Watchmakers use a variety of styles of tweezers for different applications. Watchmaker’s tweezers are usually very small and have a extremely sharp points for picking up watch components and moving watch parts around – the smallest pointed tweezers are designed to position watch parts, not bend and shape them. Here is a guide to tweezers styles and what they’re made of and the best use for them.

Standard tips are used in high precision work including assembling under a microscope. These tweezers are often used in watch and jewelry making.

Electronic or industrial tips are designed for work that does not require high precision. All tips are hand finished and this may result in some slight variation in size.

Tweezers tip styles

Style #1

Strong, fine pointed tips with tapered shanks. Finer than #2. Used for finer general work.

Style #2

Strong long tips with flat edges. Ideal for handing most parts.

Style #2A

Flat rounded tips.
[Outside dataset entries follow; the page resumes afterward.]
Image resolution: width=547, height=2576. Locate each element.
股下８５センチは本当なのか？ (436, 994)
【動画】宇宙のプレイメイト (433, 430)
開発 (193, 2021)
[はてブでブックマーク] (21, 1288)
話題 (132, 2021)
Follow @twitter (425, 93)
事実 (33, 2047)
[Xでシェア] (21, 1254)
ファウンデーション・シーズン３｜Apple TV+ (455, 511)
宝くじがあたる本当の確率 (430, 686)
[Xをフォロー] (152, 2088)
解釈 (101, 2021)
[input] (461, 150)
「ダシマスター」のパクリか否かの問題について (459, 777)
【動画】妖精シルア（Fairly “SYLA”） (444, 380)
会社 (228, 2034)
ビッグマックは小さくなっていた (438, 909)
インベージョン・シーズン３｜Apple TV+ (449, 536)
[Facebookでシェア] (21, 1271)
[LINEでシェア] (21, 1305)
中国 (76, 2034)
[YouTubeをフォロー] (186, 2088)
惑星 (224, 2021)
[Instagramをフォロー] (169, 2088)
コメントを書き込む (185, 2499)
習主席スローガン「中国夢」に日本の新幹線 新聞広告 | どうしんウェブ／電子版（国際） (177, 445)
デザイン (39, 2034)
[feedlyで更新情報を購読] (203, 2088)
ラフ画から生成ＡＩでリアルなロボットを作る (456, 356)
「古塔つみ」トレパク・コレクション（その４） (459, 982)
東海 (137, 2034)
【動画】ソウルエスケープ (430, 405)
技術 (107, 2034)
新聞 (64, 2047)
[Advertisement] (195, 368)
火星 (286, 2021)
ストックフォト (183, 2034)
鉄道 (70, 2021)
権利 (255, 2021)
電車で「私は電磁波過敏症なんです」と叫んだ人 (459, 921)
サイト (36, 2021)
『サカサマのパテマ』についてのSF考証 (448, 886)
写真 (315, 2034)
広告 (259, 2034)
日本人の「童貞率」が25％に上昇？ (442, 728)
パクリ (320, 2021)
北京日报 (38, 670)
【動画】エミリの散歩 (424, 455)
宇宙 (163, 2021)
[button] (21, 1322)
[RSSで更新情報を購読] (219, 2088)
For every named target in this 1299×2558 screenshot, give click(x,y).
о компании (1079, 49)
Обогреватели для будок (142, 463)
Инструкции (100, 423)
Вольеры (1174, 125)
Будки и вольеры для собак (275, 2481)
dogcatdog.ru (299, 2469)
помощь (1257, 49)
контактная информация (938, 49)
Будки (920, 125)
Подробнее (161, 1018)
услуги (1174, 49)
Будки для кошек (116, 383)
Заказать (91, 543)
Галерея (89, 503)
For holding large parts and removing watch plates/bridges.

Style #3

Thin tips with beveled edges. Used for very fine work on anti-shock springs, some balance spring work and other very fine parts.

Style #3C

Type 3 short, thin tips. Used for very fine work similar to #3

Style #4

Very thin tips. Stronger than #5. Indented shank, ideal for hairspring work.

Style #5

Super thin tips. Used for hairspring work and other fine work. Narrower than #4

Style #5A

Oblique tips. To work under a microscope

Style #6

Thin hooked tips. Used for wire-wrapping, forming, and bending. Provide a lot of power and are extremely sturdy.

Style #7

Curved and thin tips. Similar to #1. The curve allows the hand to rest on the bench while working.

Style #AA

Strong tips. General purpose

Style #AM

Strong tips. General purpose. Antimagnetic

Style #MM

Strong tips. General purpose

Style #H

Triangle tips, short shanks for wire bending, hairspring adjusting.

Style #15A

To cut various copper wires, parallel cutting edges

Metal types used in tweezers

Carbon steel

Carbon steel is an extremely hard alloy. Ensures strong tips but it will easily rust. This alloy is magnetic and cannot be sterilized

Inox 02

Inox 02 is a standard magnetic stainless steel. It is not as hard as carbon steel because it contains chromium. Inox 02 will resist temperatures of around 400°C but cannot be sterilized.

Antimagnetic

Antimagnetic offers a good resistance to corrosion thanks to its high concentration of molybdenum and is 80% antimagnetic but is not as hard as Inox. Antimagnetic is resistant up to temperatures of around 400°C and is suitable for autoclave sterilization at 270°C.

Titanium

Titanium is totally resistant to corrosion from nitric acid, chloride, salt water, and the like. This alloy is not as hard as Inox 08 but is 40% lighter and more flexible. Titanium is I00% antimagnetic and resistant up to temperatures of around 430°C.

Dumostar

Dumostar is more elastic and more resistant to corrosion than the best stainless steels. It is also perfectly compatible with human tissues and is resistant to mineral and organic acids as well to salt. Although slightly more expensive than other alloys, Dumostar is 100% antimagnetic and is resistant to sterilization temperatures of up to 500°C. This is the most cost effective and appropriate alloy for laboratory use.

Brass

This alloy is 100% antimagnetic and is widely used for handling delicate components, especially in watch-making.